## Recorded data
###

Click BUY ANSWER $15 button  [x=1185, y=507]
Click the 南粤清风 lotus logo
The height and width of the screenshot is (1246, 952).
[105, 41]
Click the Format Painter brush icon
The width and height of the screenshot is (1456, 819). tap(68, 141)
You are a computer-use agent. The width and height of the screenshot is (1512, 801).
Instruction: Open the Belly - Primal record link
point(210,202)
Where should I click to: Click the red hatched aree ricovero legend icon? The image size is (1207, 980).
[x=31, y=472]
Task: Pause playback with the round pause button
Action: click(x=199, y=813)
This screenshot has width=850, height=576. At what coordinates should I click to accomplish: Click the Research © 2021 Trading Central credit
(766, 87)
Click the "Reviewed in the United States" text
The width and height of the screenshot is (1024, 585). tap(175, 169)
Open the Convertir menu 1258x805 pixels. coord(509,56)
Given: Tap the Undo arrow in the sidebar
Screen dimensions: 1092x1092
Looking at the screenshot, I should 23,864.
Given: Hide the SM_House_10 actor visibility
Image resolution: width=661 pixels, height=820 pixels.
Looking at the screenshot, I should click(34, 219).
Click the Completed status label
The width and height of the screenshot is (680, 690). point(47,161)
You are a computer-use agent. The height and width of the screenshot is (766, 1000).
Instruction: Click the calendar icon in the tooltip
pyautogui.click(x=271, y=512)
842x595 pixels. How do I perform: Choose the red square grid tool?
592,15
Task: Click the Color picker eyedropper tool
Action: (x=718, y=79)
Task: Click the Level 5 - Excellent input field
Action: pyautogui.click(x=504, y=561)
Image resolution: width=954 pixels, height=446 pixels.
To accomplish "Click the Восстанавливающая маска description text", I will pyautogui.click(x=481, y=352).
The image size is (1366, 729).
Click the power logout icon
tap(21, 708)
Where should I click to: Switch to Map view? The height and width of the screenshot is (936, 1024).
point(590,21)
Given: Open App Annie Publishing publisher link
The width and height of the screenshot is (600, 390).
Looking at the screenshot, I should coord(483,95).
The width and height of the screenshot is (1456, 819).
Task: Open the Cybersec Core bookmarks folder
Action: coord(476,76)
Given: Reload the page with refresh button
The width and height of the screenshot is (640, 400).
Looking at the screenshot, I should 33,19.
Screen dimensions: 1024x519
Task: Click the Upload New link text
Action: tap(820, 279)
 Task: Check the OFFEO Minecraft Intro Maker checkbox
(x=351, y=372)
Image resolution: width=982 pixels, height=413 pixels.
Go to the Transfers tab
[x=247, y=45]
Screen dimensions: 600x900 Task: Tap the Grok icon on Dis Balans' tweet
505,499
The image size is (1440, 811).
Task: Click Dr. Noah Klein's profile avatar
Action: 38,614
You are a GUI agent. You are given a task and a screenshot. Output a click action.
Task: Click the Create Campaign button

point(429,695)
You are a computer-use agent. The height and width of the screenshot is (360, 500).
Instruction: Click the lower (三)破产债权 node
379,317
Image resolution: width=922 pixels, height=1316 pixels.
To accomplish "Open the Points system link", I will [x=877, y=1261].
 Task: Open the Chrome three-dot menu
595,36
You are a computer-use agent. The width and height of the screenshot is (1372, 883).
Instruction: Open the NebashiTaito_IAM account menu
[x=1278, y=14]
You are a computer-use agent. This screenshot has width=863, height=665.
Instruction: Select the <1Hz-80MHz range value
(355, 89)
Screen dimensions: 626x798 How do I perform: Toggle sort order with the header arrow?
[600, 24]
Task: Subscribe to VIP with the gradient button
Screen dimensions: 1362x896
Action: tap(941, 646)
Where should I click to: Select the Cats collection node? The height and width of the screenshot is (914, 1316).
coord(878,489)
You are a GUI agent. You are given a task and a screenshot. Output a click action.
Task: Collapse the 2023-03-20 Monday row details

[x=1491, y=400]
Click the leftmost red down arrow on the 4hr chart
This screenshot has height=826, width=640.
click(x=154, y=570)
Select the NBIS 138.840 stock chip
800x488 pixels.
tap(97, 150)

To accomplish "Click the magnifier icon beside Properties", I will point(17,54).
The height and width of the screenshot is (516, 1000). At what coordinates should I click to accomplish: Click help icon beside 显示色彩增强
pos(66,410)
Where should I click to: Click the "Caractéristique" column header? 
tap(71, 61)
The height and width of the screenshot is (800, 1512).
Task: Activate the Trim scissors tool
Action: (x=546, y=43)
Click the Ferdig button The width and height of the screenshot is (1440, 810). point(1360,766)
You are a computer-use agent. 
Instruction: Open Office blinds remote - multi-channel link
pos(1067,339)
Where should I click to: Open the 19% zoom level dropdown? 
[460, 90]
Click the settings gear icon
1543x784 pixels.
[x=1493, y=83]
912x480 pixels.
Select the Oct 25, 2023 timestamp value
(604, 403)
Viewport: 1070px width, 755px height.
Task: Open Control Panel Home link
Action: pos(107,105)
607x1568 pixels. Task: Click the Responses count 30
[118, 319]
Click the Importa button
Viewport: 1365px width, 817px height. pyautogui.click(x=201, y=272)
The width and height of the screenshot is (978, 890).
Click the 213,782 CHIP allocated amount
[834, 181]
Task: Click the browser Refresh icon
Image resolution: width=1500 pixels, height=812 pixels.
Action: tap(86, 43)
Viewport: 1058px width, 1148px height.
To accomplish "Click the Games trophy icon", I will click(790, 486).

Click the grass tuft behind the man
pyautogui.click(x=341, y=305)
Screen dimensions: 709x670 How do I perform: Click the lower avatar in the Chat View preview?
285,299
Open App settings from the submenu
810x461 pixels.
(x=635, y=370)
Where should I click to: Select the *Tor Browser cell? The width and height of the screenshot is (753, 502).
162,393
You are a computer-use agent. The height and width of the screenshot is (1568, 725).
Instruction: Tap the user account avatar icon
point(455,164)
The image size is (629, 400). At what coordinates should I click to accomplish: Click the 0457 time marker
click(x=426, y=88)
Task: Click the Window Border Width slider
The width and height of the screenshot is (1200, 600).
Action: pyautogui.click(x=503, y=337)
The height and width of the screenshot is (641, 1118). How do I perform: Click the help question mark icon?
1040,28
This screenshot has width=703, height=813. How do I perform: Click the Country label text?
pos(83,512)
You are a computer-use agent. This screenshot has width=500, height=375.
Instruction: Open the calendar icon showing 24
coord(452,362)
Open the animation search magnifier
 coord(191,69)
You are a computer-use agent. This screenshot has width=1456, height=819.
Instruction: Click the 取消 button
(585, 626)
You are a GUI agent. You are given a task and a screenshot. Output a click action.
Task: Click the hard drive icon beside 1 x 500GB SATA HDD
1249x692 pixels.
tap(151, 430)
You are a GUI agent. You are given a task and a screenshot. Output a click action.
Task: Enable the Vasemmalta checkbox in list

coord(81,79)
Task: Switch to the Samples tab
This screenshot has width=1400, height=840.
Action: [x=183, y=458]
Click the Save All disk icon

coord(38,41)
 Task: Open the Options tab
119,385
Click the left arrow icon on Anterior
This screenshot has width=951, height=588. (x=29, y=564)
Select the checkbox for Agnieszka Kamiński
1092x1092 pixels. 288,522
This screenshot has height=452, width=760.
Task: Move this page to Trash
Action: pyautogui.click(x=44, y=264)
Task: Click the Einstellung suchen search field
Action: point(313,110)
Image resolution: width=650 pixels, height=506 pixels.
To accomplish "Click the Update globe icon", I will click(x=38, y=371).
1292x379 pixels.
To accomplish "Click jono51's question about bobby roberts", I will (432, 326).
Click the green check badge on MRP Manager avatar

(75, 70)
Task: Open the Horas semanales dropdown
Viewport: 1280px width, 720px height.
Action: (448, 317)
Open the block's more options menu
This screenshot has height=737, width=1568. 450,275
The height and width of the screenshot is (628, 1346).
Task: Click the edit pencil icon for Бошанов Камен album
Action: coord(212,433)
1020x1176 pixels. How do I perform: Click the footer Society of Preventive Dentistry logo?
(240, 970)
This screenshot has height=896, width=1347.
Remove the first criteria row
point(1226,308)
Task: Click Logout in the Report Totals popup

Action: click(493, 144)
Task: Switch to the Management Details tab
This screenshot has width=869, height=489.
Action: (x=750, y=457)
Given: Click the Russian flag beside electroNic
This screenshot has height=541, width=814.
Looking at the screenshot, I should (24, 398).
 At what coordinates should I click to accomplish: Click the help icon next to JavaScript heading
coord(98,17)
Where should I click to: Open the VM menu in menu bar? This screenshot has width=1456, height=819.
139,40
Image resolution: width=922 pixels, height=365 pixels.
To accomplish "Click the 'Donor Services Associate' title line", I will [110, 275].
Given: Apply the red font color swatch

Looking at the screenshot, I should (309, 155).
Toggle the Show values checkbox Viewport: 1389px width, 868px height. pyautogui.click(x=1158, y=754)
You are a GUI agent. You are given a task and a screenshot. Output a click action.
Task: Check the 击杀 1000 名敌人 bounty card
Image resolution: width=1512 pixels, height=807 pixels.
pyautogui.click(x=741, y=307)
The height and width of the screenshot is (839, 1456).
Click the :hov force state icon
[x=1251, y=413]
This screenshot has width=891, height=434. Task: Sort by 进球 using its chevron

###

## What the task asks
Rewrite the lines above, starting at the line that contains "is (1568, 725)." and ending at the line that contains "will click(x=38, y=371).", as a Markdown table with the columns Row and Line. Number each row and omit blank lines.

## The reply
| Row | Line |
|---|---|
| 1 | You are a computer-use agent. The height and width of the screenshot is (1568, 725). |
| 2 | Instruction: Tap the user account avatar icon |
| 3 | point(455,164) |
| 4 | The image size is (629, 400). At what coordinates should I click to accomplish: Click the 0457 time marker |
| 5 | click(x=426, y=88) |
| 6 | Task: Click the Window Border Width slider |
| 7 | The width and height of the screenshot is (1200, 600). |
| 8 | Action: pyautogui.click(x=503, y=337) |
| 9 | The height and width of the screenshot is (641, 1118). How do I perform: Click the help question mark icon? |
| 10 | 1040,28 |
| 11 | This screenshot has width=703, height=813. How do I perform: Click the Country label text? |
| 12 | pos(83,512) |
| 13 | You are a computer-use agent. This screenshot has width=500, height=375. |
| 14 | Instruction: Open the calendar icon showing 24 |
| 15 | coord(452,362) |
| 16 | Open the animation search magnifier |
| 17 |  coord(191,69) |
| 18 | You are a computer-use agent. This screenshot has width=1456, height=819. |
| 19 | Instruction: Click the 取消 button |
| 20 | (585, 626) |
| 21 | You are a GUI agent. You are given a task and a screenshot. Output a click action. |
| 22 | Task: Click the hard drive icon beside 1 x 500GB SATA HDD |
| 23 | 1249x692 pixels. |
| 24 | tap(151, 430) |
| 25 | You are a GUI agent. You are given a task and a screenshot. Output a click action. |
| 26 | Task: Enable the Vasemmalta checkbox in list |
| 27 | coord(81,79) |
| 28 | Task: Switch to the Samples tab |
| 29 | This screenshot has width=1400, height=840. |
| 30 | Action: [x=183, y=458] |
| 31 | Click the Save All disk icon |
| 32 | coord(38,41) |
| 33 |  Task: Open the Options tab |
| 34 | 119,385 |
| 35 | Click the left arrow icon on Anterior |
| 36 | This screenshot has width=951, height=588. (x=29, y=564) |
| 37 | Select the checkbox for Agnieszka Kamiński |
| 38 | 1092x1092 pixels. 288,522 |
| 39 | This screenshot has height=452, width=760. |
| 40 | Task: Move this page to Trash |
| 41 | Action: pyautogui.click(x=44, y=264) |
| 42 | Task: Click the Einstellung suchen search field |
| 43 | Action: point(313,110) |
| 44 | Image resolution: width=650 pixels, height=506 pixels. |
| 45 | To accomplish "Click the Update globe icon", I will click(x=38, y=371). |